Problem to work on: Turn the records into a numbered list, starting at the line containing "Open the zoom percentage dropdown" and ending after the line containing "(1248, 595)". Skip blank lines and omit the pictures.

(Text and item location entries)
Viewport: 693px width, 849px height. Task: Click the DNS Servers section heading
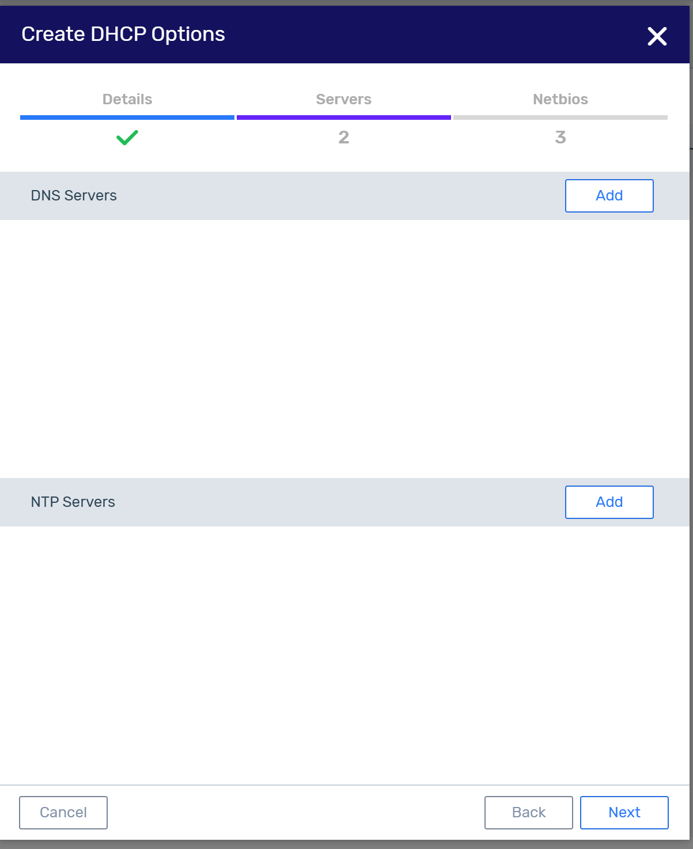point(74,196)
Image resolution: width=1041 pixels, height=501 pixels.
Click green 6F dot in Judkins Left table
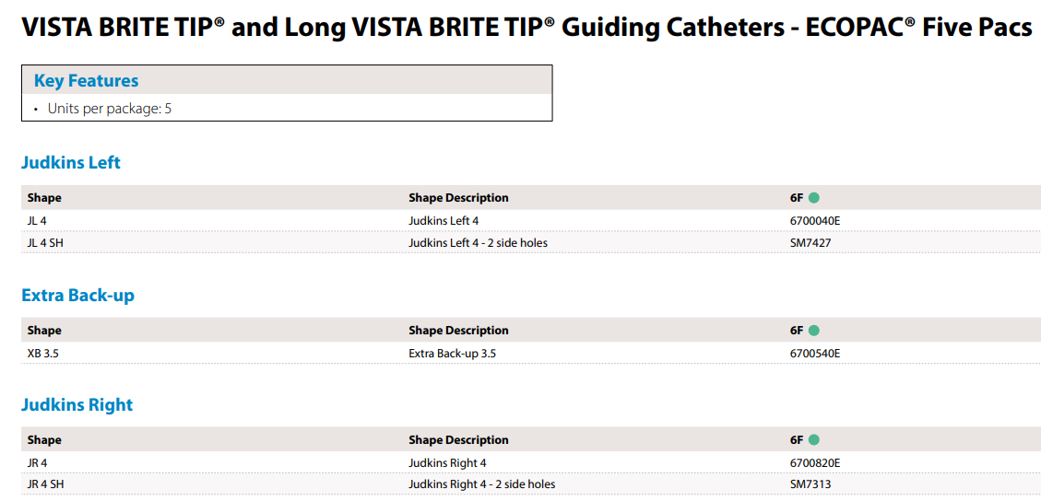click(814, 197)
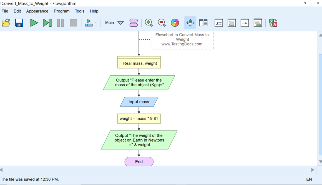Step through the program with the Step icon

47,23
==
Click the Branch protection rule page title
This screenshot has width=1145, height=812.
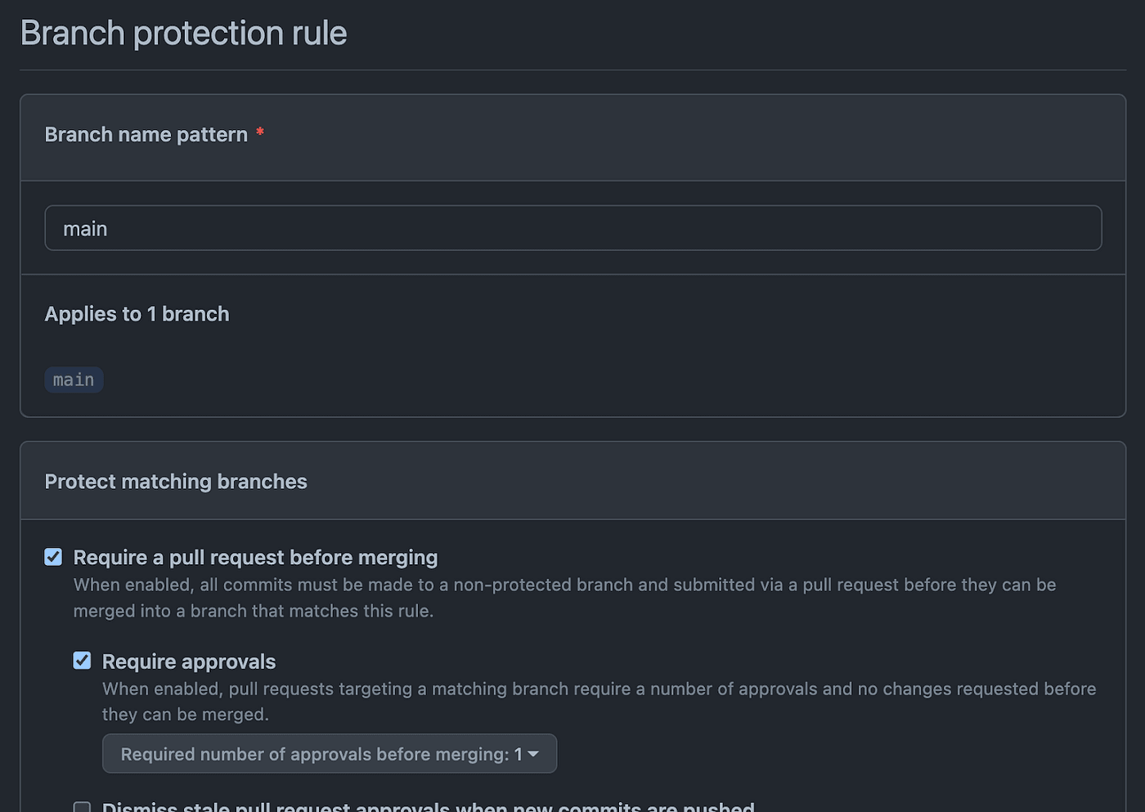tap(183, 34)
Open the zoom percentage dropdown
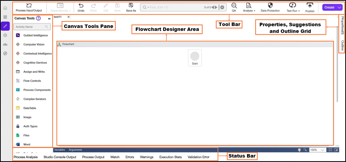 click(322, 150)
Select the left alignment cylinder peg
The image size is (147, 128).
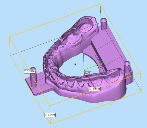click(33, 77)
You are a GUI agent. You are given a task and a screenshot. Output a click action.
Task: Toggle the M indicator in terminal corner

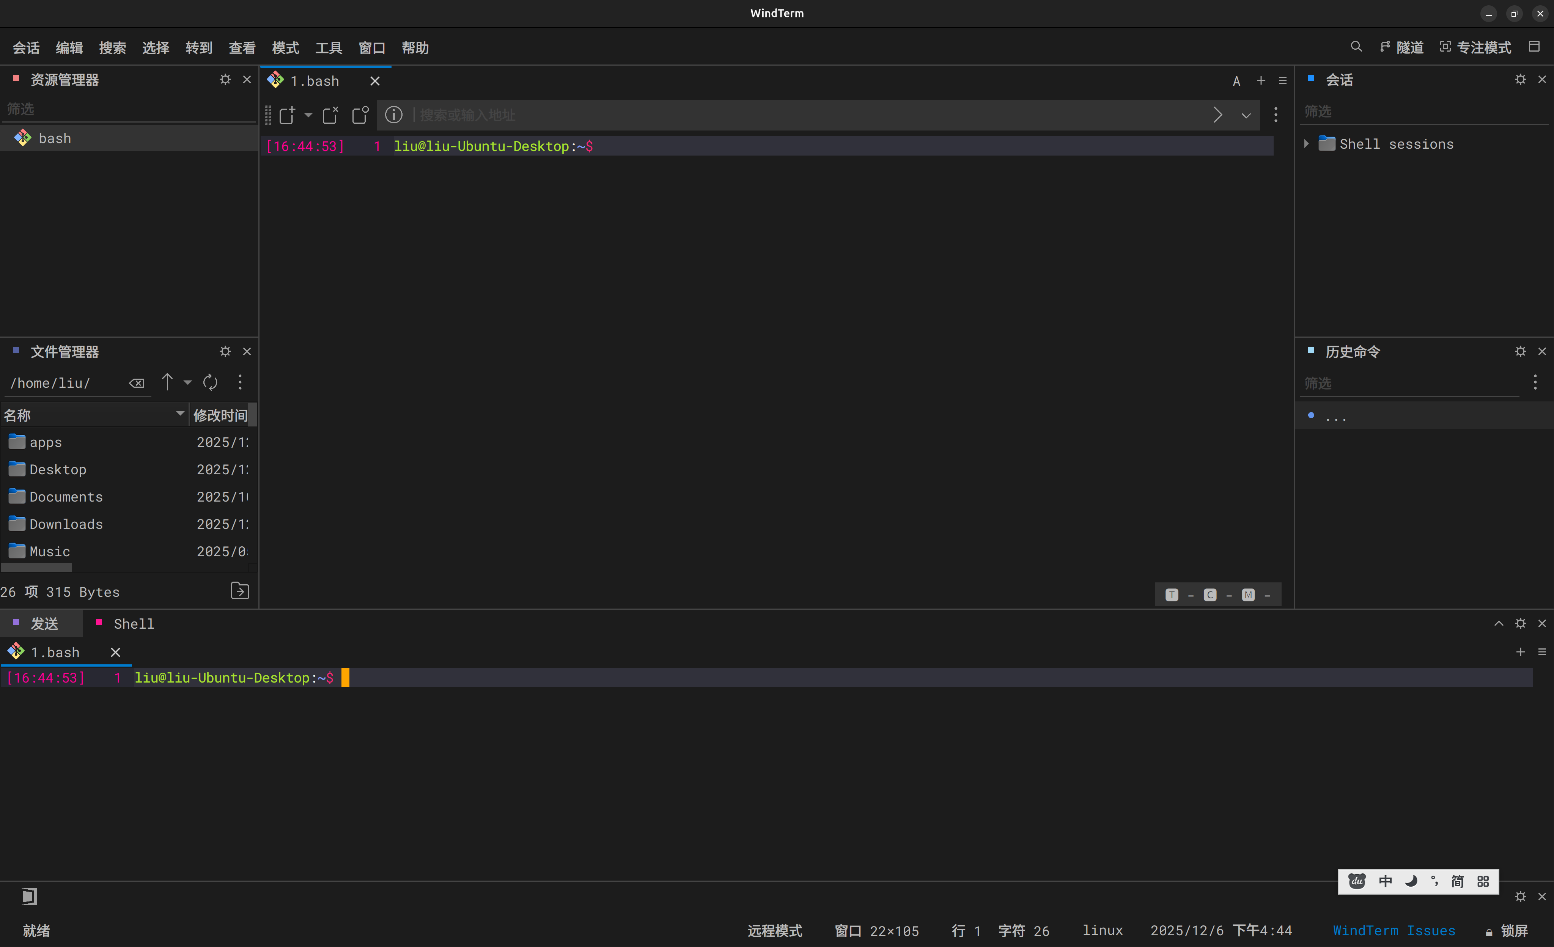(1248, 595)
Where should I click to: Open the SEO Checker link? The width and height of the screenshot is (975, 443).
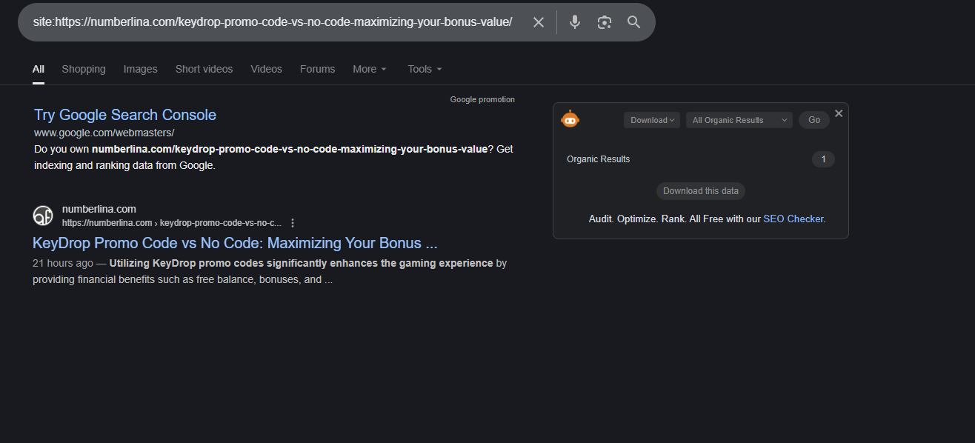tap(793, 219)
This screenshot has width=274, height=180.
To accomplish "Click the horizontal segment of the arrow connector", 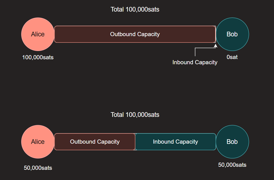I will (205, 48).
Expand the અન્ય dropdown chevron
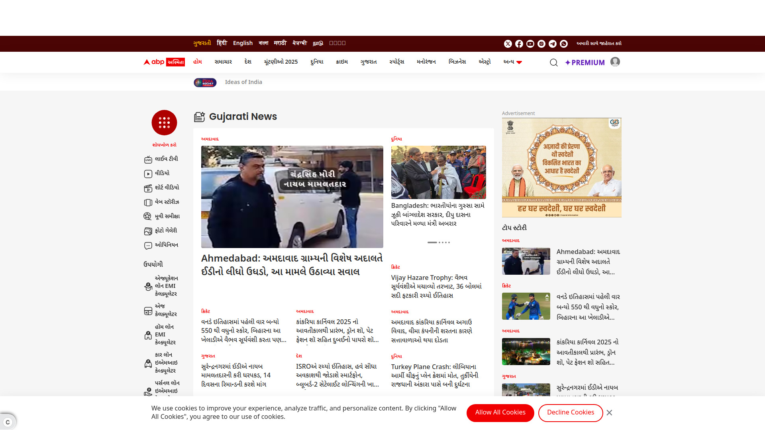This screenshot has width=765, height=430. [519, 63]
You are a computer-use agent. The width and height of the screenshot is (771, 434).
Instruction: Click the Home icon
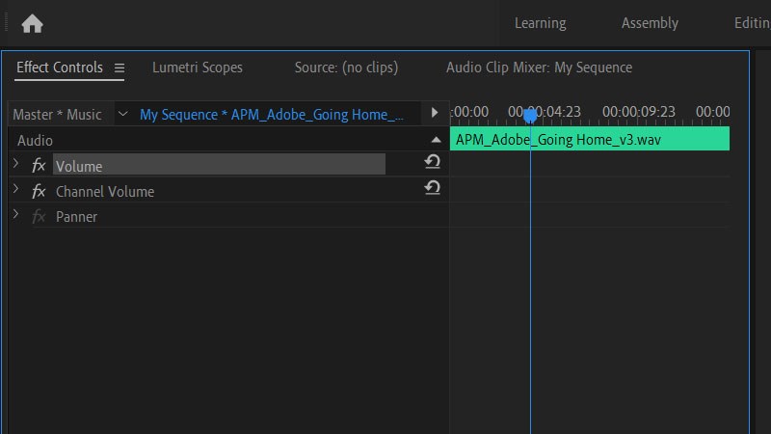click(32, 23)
* * *
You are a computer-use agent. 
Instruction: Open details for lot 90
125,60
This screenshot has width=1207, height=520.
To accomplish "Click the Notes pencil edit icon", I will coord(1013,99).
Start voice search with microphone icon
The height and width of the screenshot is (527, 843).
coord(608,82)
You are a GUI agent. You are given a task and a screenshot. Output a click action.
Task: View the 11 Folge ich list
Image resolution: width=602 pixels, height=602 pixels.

Expected output:
1. Open the zoom percentage dropdown
2.  click(322, 150)
3. Select the left alignment cylinder peg
4. The image size is (147, 128).
5. click(33, 77)
6. You are a GUI agent. You are given a task and a screenshot. Output a click action.
7. Task: Toggle the M indicator in terminal corner
8. (1248, 595)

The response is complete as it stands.